Il Metropolitan Museum of Art di New York ha annunciato la mostra primavera 2027 del Costume Institute, dedicandola a uno degli stilisti che più hanno segnato la moda contemporanea. John Galliano: Horizons sarà infatti la prima grande esposizione museale a ripercorrere l’intero percorso creativo del designer britannico, John Galliano, ex direttore creativo di Givenchy, Dior e Maison Margiela, offrendo al pubblico una lettura ampia e critica della sua produzione, senza tralasciare le controversie che ne hanno profondamente segnato la carriera.
John Galliano: Horizons
Visitabile dal 9 maggio 2027 al 9 gennaio 2028 negli spazi del Met Fifth Avenue, la mostra riunirà abiti, accessori, schizzi, tele di prova, quaderni di ricerca e materiali d’archivio, raccontando il modo in cui Galliano ha trasformato riferimenti storici, geografici, artistici e culturali in collezioni capaci di ridefinire il linguaggio della moda. Il percorso espositivo attingerà in larga parte alla collezione del Costume Institute, che conserva il più vasto nucleo di creazioni di Galliano al mondo. Dalla celebre collezione di diploma presentata nel 1984 alla Central Saint Martins di Londra, passando per gli anni del marchio omonimo e le direzioni creative di Givenchy e Christian Dior, fino all’esperienza in Maison Margiela, il racconto culminerà con l’acclamata collezione primavera-estate 2024, considerata uno dei momenti più alti della sua produzione recente.

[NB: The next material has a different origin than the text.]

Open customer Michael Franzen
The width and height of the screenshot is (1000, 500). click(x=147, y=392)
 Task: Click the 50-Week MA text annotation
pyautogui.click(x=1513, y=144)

La mostra del Met per John Galliano
Accanto ai risultati creativi, il Met sceglie però di affrontare anche il capitolo più controverso della sua storia professionale. La mostra analizzerà infatti l’impatto delle dichiarazioni antisemite, razziste e anti-asiatiche pronunciate da Galliano tra il 2010 e il 2011, episodi che portarono al suo licenziamento da Christian Dior e dal suo marchio, oltre alla condanna da parte della giustizia francese. Verranno inoltre presi in esame il successivo percorso di riabilitazione legato alla dipendenza da sostanze e le pubbliche ammissioni di responsabilità del designer. L’obiettivo non sarà costruire una narrazione di caduta e redenzione, ma interrogarsi sul rapporto tra eccellenza artistica, responsabilità individuale e riconoscimento istituzionale, riflettendo su come il mutare dei valori culturali influenzi la lettura dell’opera di un autore. Lo stesso farà il Met Gala, che si terrà il 3 maggio 2027 e vedrà Galliano come protagonista assoluto.

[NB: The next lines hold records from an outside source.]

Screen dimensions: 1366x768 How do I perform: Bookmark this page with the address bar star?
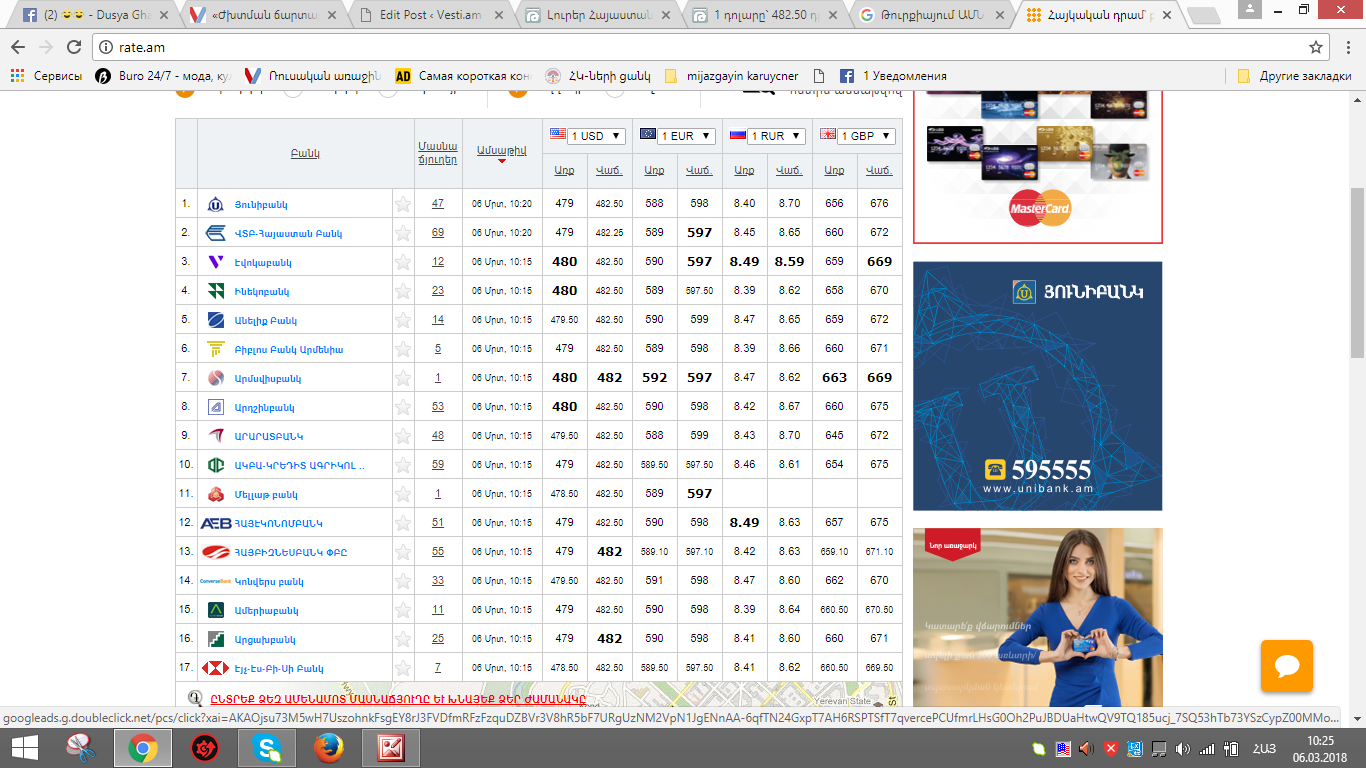(x=1316, y=47)
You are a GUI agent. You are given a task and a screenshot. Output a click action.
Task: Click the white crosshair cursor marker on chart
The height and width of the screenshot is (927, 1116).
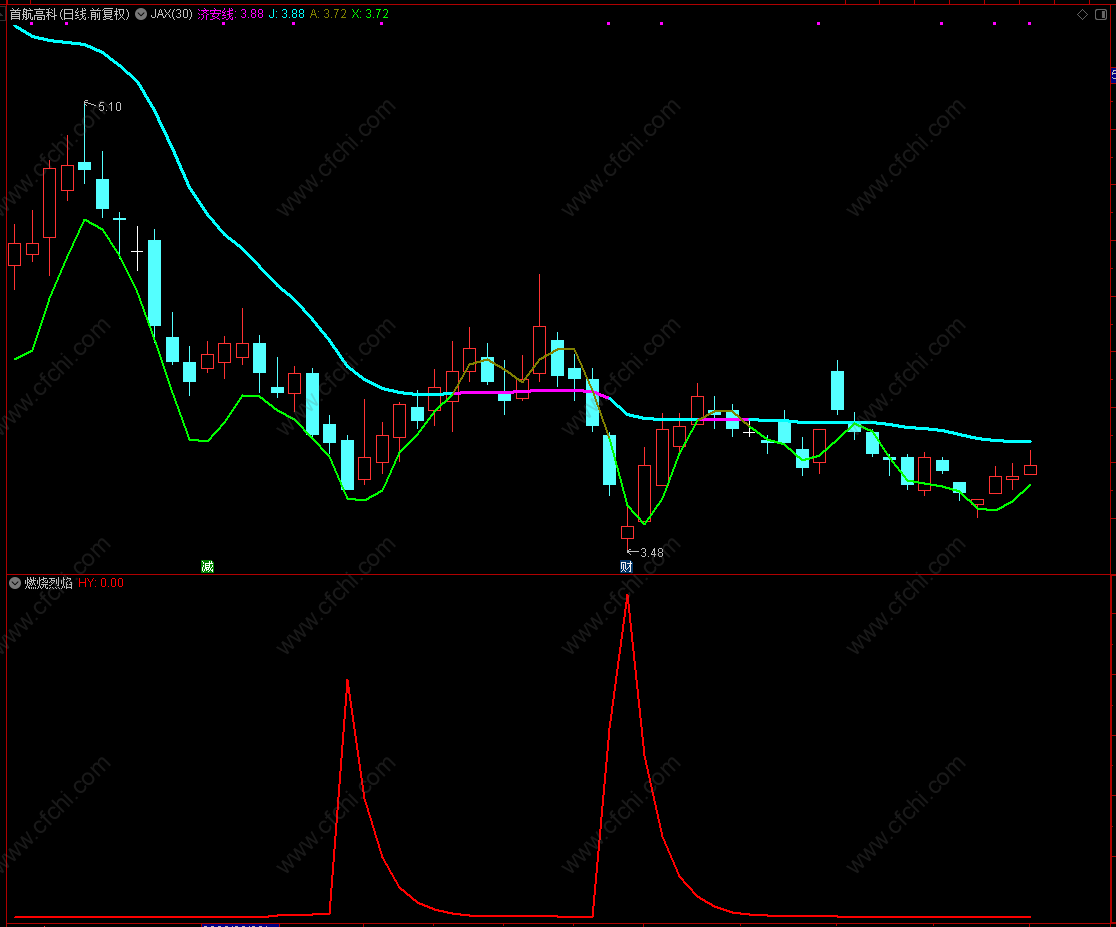pos(749,431)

Come sarà la mostra su John Galliano
A curare l’esposizione sarà Andrew Bolton, responsabile del Costume Institute e tra i massimi studiosi della moda contemporanea, che negli anni ha dedicato numerosi saggi e mostre al lavoro di Galliano. Secondo Bolton, ogni collezione dello stilista nasce dall’incontro di elementi lontani tra loro nel tempo, nello spazio o nel linguaggio visivo: immagini, riferimenti storici, posture, racconti e materiali si trasformano in un sistema di relazioni che dà vita a nuovi immaginari. L’allestimento sarà articolato in tre sezioni. La prima, Bearings, ricostruirà cronologicamente la carriera di Galliano inserendola nel contesto storico e culturale, affrontando apertamente anche la frattura provocata dagli eventi del 2010-2011. La seconda, Horizons, esplorerà le fonti d’ispirazione ricorrenti del designer (dalla storia all’arte, dalla geografia alla performance) mostrando come i suoi mondi creativi nascano dall’intreccio di discipline e suggestioni differenti. Infine, Atlas of Transformation accompagnerà il visitatore all’interno del processo creativo, attraverso quaderni di ricerca, bozzetti, tele di prova, fitting e capi finiti, mettendo in luce il lavoro di sperimentazione, artigianalità e innovazione tecnica che precede ogni collezione.